The Public Library of Science just released the results online. In May of 2013 researchers from Stanford and Northern Arizona universities led an effort to collect Western black-legged ticks, the tick that transmits Lyme to people on the West Coast.
They dragged flannel blankets on and around trails in 20 parks and open spaces extending from Sonoma to Santa Cruz counties, caught and then tested 349 nymphs and 273 adults.
Out of all the sites sampled Ms. Giampa said, Windy Hill Open Space Preserve had a "slightly, slightly higher percentage" of infected nymphs.
She hikes Windy Hill with her dog often and isn't all that worried about the threat of Lyme disease because, she said, compared to the East Coast, this study shows "overall it's a low percentage of ticks carrying the bacteria, about five out of every 100 nymphs."
The infected nymphs were found in the coast live oak woodland and Douglas fir parts of the preserve, whereas at nearby Thornewood Open Space Preserve, some infected nymphs turned up in coast live oak forest and then, to a lesser degree, in redwood forest.
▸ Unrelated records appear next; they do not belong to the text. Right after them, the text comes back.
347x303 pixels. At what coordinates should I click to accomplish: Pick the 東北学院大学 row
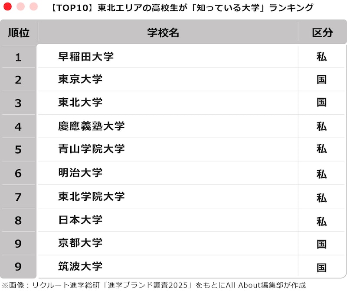coord(92,197)
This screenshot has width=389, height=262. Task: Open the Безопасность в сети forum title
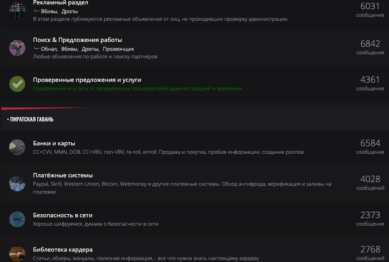tap(62, 215)
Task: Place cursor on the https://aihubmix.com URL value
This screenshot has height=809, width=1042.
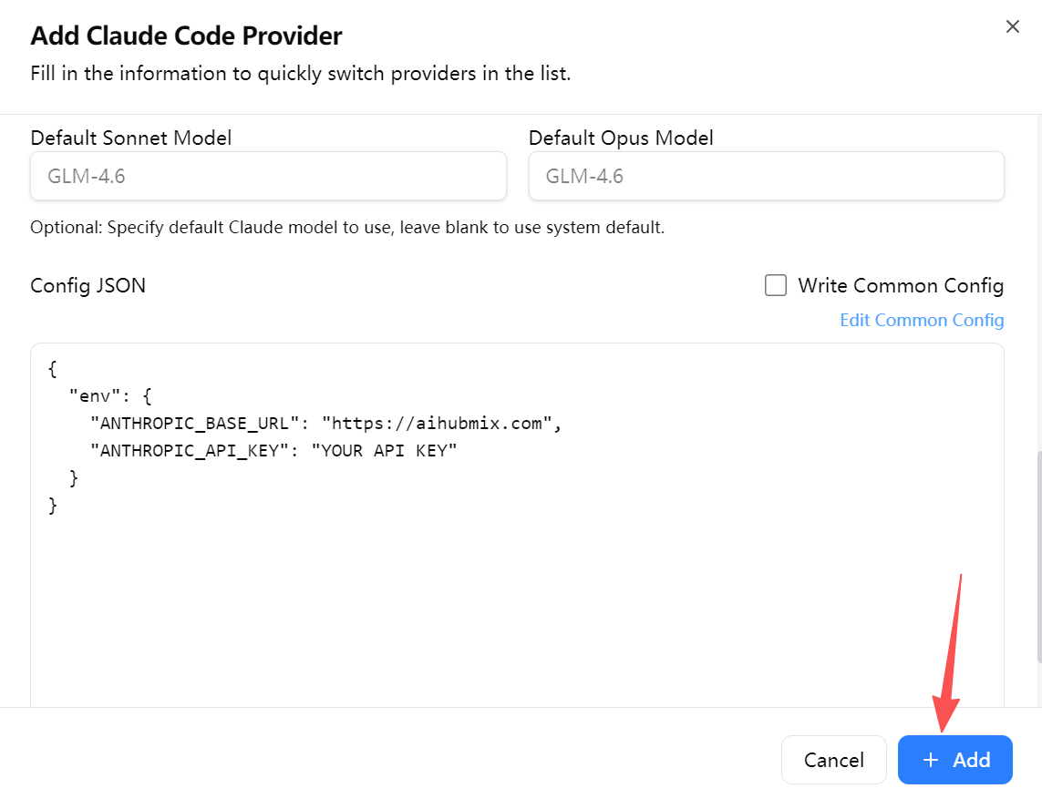Action: click(x=441, y=424)
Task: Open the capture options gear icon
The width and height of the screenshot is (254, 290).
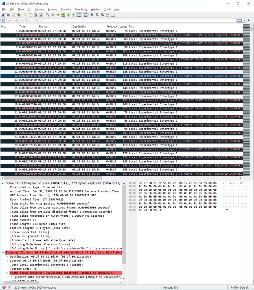Action: click(x=19, y=15)
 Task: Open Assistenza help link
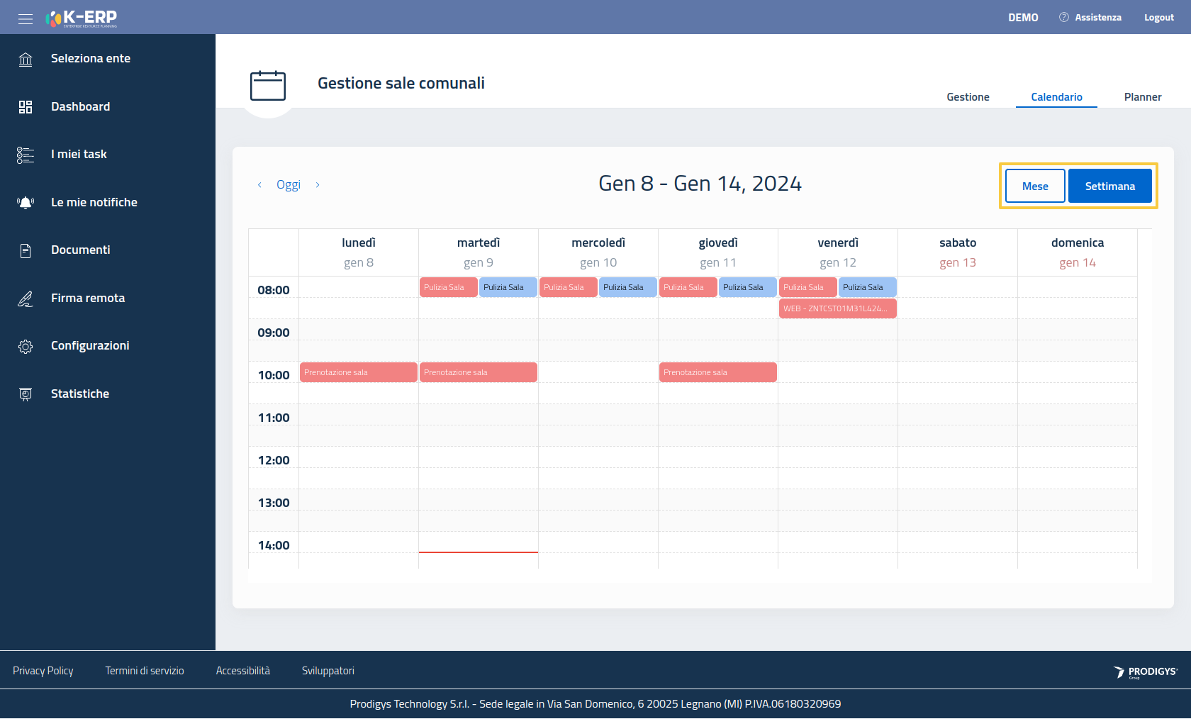[x=1090, y=18]
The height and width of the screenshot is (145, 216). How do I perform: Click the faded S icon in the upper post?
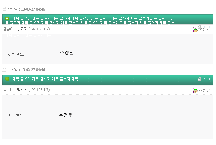tap(204, 27)
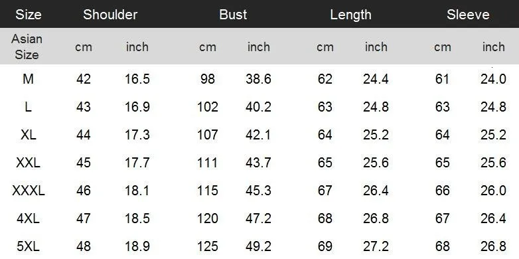Click the Bust column header
The image size is (519, 259).
(x=233, y=15)
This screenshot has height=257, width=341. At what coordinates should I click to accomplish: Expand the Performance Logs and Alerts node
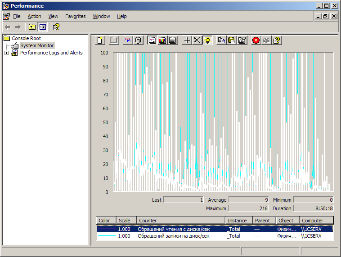click(x=6, y=53)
Ms. Giampa said that's one of the surprising parts about the study, discovering that infected ticks exist in all kinds of different habitats.
Tick season is year-round in California, but since ticks like moisture, she said, the good news is "in a drought there are currently less ticks in the area than in the past."
Another surprise researchers found is that a strain of bacteria that has caused tick-borne relapsing fever on the East Coast and in Europe, has now moved into the Bay Area in increasing numbers.
On this coast, Western gray squirrels and dusky-footed wood rats are the most common carriers of the bacteria that cause Lyme disease. When a tick bites a host animal and then latches onto a person, the disease can be passed along. The longer the tick is attached to the person, the higher the chance of transmission.
Ms. Giampa encourages everyone to take preventative measures and be vigilant when outdoors. She suggests wearing protective clothing and checking for ticks periodically and thoroughly. Nymphs are particularly easy to miss because they are the size of a poppy seed.
Lyme disease can be treated with antibiotics. Without treatment, symptoms can develop over time and range from headaches to swollen joints and neurological problems.
"Anecdotally, we think (Lyme disease) does affect people differently, and, anecdotally, we think some people have an immunity to ticks," Ms. Giampa said, adding that the varying responses may have something to do with the genetically diverse variety of both the bacteria and people involved.
Right now, the Bay Area Lyme Foundation is supporting a study to find out why some people are "tick magnets." Another study is in the works to collect and compare ticks all over the country.